None of this is new. Canada’s poor ranking in the availability of services—despite high spending—reaches back at least two decades. And wait times for health care have nearly tripled since the early 1990s. Back then, in 1993, Canadians could expect to wait 9.3 weeks for medical treatment after GP referral compared to 30 weeks in 2024.

But fortunately, we can find the solutions to our health-care woes in other countries such as Germany, Switzerland, the Netherlands and Australia, which all provide more timely access to quality universal care. Every one of these countries requires patient cost-sharing for physician and hospital services, and allows private competition in the delivery of universally accessible services with money following patients to hospitals and surgical clinics. And all these countries allow private purchases of health care, as this reduces the burden on the publicly-funded system and creates a valuable pressure valve for it.

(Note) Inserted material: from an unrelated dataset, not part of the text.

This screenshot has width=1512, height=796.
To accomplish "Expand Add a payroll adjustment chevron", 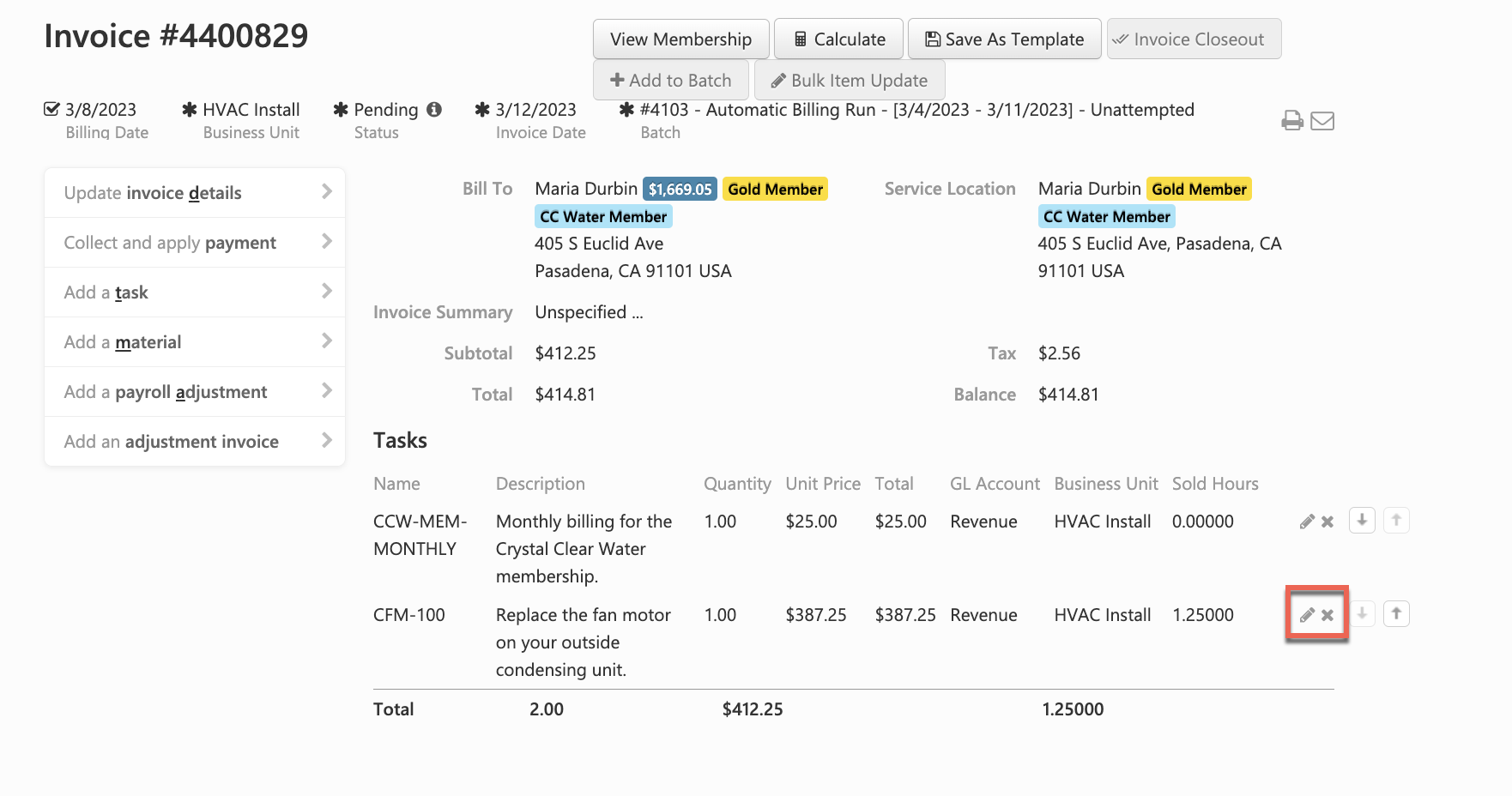I will 327,391.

And this brings us back to the CHA, which contains the federal government’s requirements for provincial policymaking. To receive their full federal cash transfers for health care from Ottawa (totalling nearly $55 billion in 2025/26) provinces must abide by CHA rules and regulations.

And therein lies the rub—the CHA expressly disallows requiring patients to share the cost of treatment while the CHA’s often vaguely defined terms and conditions have been used by federal governments to discourage a larger role for the private sector in the delivery of health-care services.

Clearly, it’s time for Ottawa’s approach to reflect a more contemporary understanding of how to structure a truly world-class universal health-care system.

Prime Minister Carney can begin by learning from the federal government’s own welfare reforms in the 1990s, which reduced federal transfers and allowed provinces more flexibility with policymaking. The resulting period of provincial policy innovation reduced welfare dependency and government spending on social assistance (i.e. savings for taxpayers). When Ottawa stepped back and allowed the provinces to vary policy to their unique circumstances, Canadians got improved outcomes for fewer dollars.

We need that same approach for health care today, and it begins with the federal government reforming the CHA to expressly allow provinces the ability to explore alternate policy approaches, while maintaining the foundational principles of universality.

Next, the Carney government should either hold cash transfers for health care constant (in nominal terms), reduce them or eliminate them entirely with a concordant reduction in federal taxes. By reducing (or eliminating) the pool of cash tied to the strings of the CHA, provinces would have greater freedom to pursue reform policies they consider to be in the best interests of their residents without federal intervention.

After more than four decades of effectively mandating failing health policy, it’s high time to remove ambiguity and minimize uncertainty—and the potential for politically motivated interpretations—in the CHA. If Prime Minister Carney wants Canadians to finally have a world-class health-care system then can be proud of, he should allow the provinces to choose their own set of universal health-care policies. The first step is to fix, rather than defend, the 40-year-old legislation holding the provinces back.